7.12. Post-processors¶
A detection network does not emit boxes. It emits one or more
tensors whose layout depends on the architecture the model was
trained against – a 2-D tensor of candidate predictions for a
YOLO-family detector, a pair of (boxes, scores) tensors for a
MediaPipe detector, a flat list of keypoint coordinates for a pose
network. The application cannot read any of these directly; what
it wants – a list of boxes, a list of keypoints, a per-class
breakdown – has to be decoded out of the raw tensor.
That decoder is a post-processor. The ml.postprocessing
module groups them by source ecosystem.
7.12.1. Darknet¶
ml.postprocessing.darknet decodes models from the original
YOLO era. YOLO v2 introduced the grid and anchor ideas most
later detectors inherited in some form, so the v2 layout is the
cleanest starting point.
YOLO v2 starts by dividing the input image into a coarse grid – a 13-by-13 layout for the canonical 416-pixel input, smaller for smaller models – and trains the network so each grid cell is responsible for detecting any object whose centre falls inside it. The spatial layout of the output tensor mirrors the layout of the input: one position in the output per cell in the image.
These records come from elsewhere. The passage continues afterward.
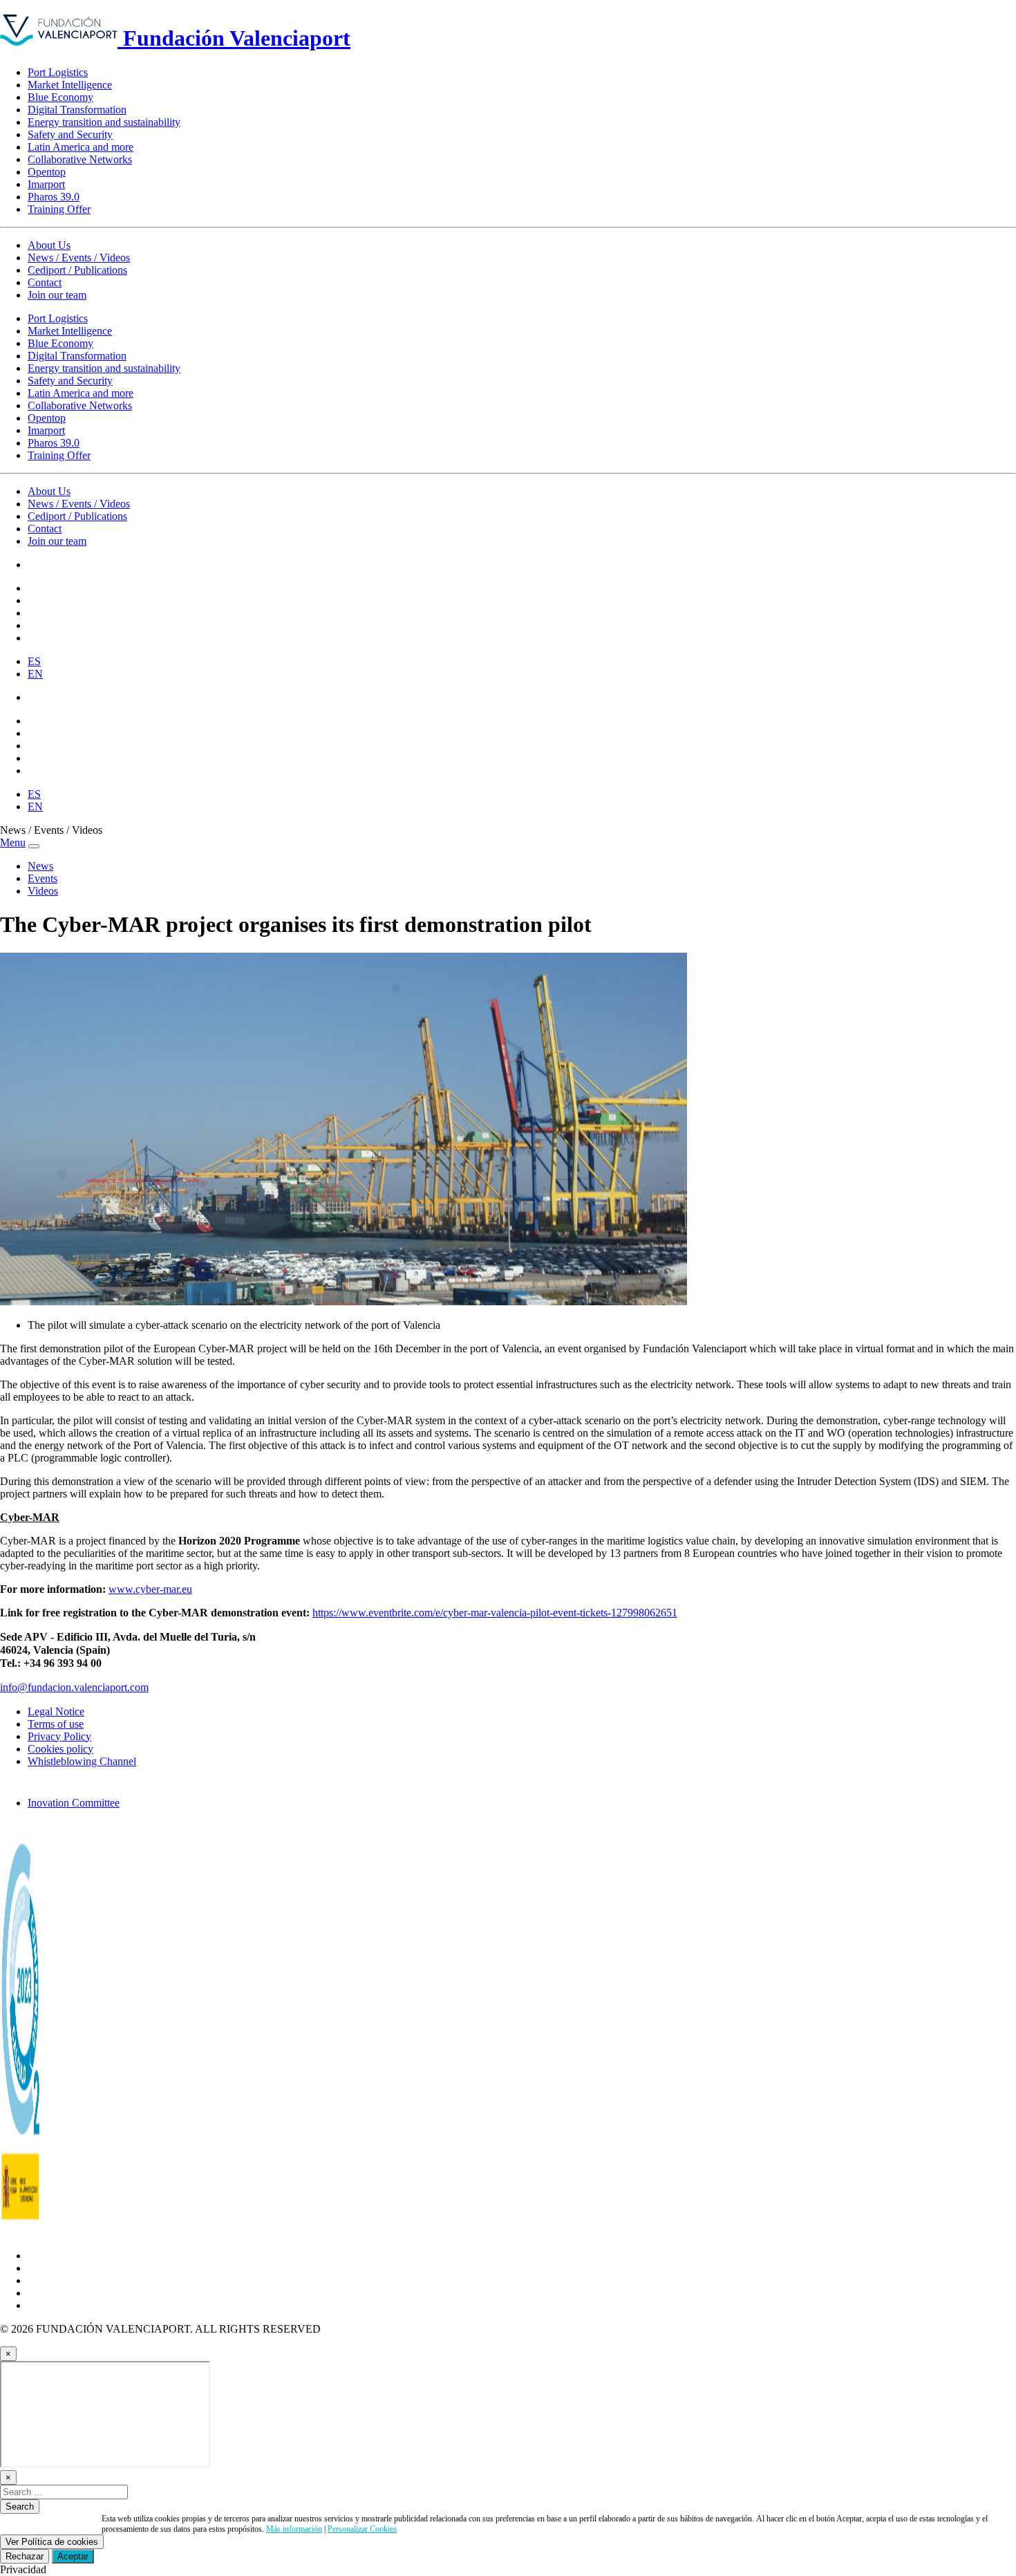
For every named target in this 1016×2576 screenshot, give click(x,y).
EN (35, 674)
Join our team (57, 295)
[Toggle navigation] (33, 846)
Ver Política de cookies (52, 2542)
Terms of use (56, 1724)
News (40, 866)
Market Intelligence (70, 85)
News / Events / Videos (79, 257)
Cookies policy (60, 1749)
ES (34, 661)
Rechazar (25, 2556)
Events (42, 878)
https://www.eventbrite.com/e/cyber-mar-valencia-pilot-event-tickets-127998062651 (494, 1612)
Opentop (47, 172)
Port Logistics (58, 72)
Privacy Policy (59, 1736)
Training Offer (59, 209)
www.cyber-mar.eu (150, 1589)
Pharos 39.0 (53, 197)
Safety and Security (70, 134)
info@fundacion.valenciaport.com (74, 1687)
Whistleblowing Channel (82, 1761)
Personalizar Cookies (362, 2529)
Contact (45, 282)
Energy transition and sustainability (104, 122)
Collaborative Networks (80, 159)
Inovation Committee (74, 1803)
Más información (294, 2529)
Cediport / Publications (77, 270)
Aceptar (72, 2556)
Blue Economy (60, 97)
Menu (13, 842)
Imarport (46, 184)
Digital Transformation (77, 109)
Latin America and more (80, 147)
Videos (43, 891)
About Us (49, 245)
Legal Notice (56, 1711)
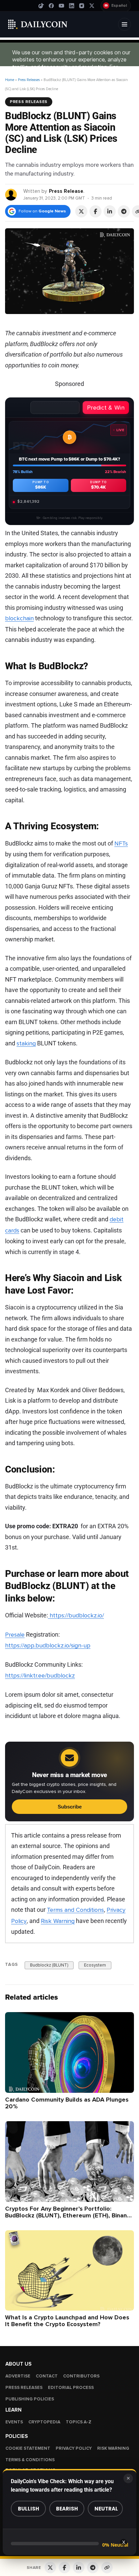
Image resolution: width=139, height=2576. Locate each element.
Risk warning (113, 2448)
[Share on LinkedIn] (110, 211)
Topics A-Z (78, 2422)
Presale (15, 1634)
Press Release (66, 191)
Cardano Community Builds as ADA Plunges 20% (67, 2103)
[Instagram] (81, 5)
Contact (47, 2376)
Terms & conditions (30, 2460)
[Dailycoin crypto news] (37, 24)
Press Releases (29, 80)
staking (26, 1043)
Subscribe (70, 1807)
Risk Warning (58, 1921)
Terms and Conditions (75, 1910)
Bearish (67, 2508)
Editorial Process (71, 2387)
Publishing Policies (29, 2399)
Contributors (81, 2376)
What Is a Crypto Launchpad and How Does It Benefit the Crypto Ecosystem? (67, 2321)
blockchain (19, 618)
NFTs (121, 843)
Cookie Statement (27, 2448)
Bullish (28, 2508)
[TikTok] (41, 5)
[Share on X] (81, 211)
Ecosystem (95, 1965)
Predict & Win (105, 407)
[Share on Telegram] (124, 211)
At each grid cell, the network does not predict a box out of thin
air. It picks from several pre-chosen reference shapes called
anchors – fixed (width, height) pairs derived offline by
clustering the box sizes in the training set so they cover the
typical objects the model is expected to see. The network’s job
at each cell is to predict, for each anchor, a small offset to
the box centre within the cell, a scale on the anchor’s width and
height, an objectness score (the likelihood that anything is
there), and a per-class probability vector. A 13-by-13 grid with
the default 5 anchors and 20 classes therefore emits
13 * 13 * 5 * (4 + 1 + 20) = 21,125 numbers per inference.
YoloV2 decodes that layout:
it walks the cells, applies each anchor’s offsets and scales to
recover absolute box coordinates, combines objectness with class
probability for a per-class score, thresholds, and pushes the
survivors to NMS. The class takes an anchors= constructor
argument when the model was trained against a custom anchor table
and falls back to a built-in default otherwise. Variants tuned
for specific class sets ship in the same submodule.
7.12.2. Ultralytics¶
ml.postprocessing.ultralytics decodes the newer YOLO
generations. YoloV8 reads
a column-major output where each column is one anchor prediction
holding box coordinates and a per-class score vector – the
objectness channel earlier YOLO outputs carried has been dropped
in v8, and the class scores stand alone. The
YOLOv8 walkthrough steps through the
decode tensor-by-tensor. Older Ultralytics-era versions ship in
the same submodule for models trained against their layouts.
7.12.3. MediaPipe¶
ml.postprocessing.mediapipe decodes Google’s lightweight
on-device family. BlazeFace
is the face detector covered in hello-blazeface: a fast anchor-based detector
that emits boxes and six landmark coordinates per face, returned
as (box, score, keypoints) tuples with the landmarks attached
to each box rather than as a separate output list. Hand-detection,
landmark, and pose models from the same family ship alongside it
and follow the same attached-keypoint return shape.
7.12.4. Picking one¶
The right post-processor is determined by the architecture the
model was trained against, not by what the application wants. A
YOLOv8 .tflite only decodes correctly through
YoloV8; a BlazeFace
.tflite only through
BlazeFace. Picking the
post-processor is part of picking the model. When a model’s
architecture is not represented by a shipped post-processor,
writing your own is straightforward.
Classification networks are the exception. Their single output
tensor is already what the application wants – a list of
per-class scores – and no post-processor is needed. Loading the
model without postprocess= and reading the predict result as
a flat ndarray is the right path, as tensor I/O covered.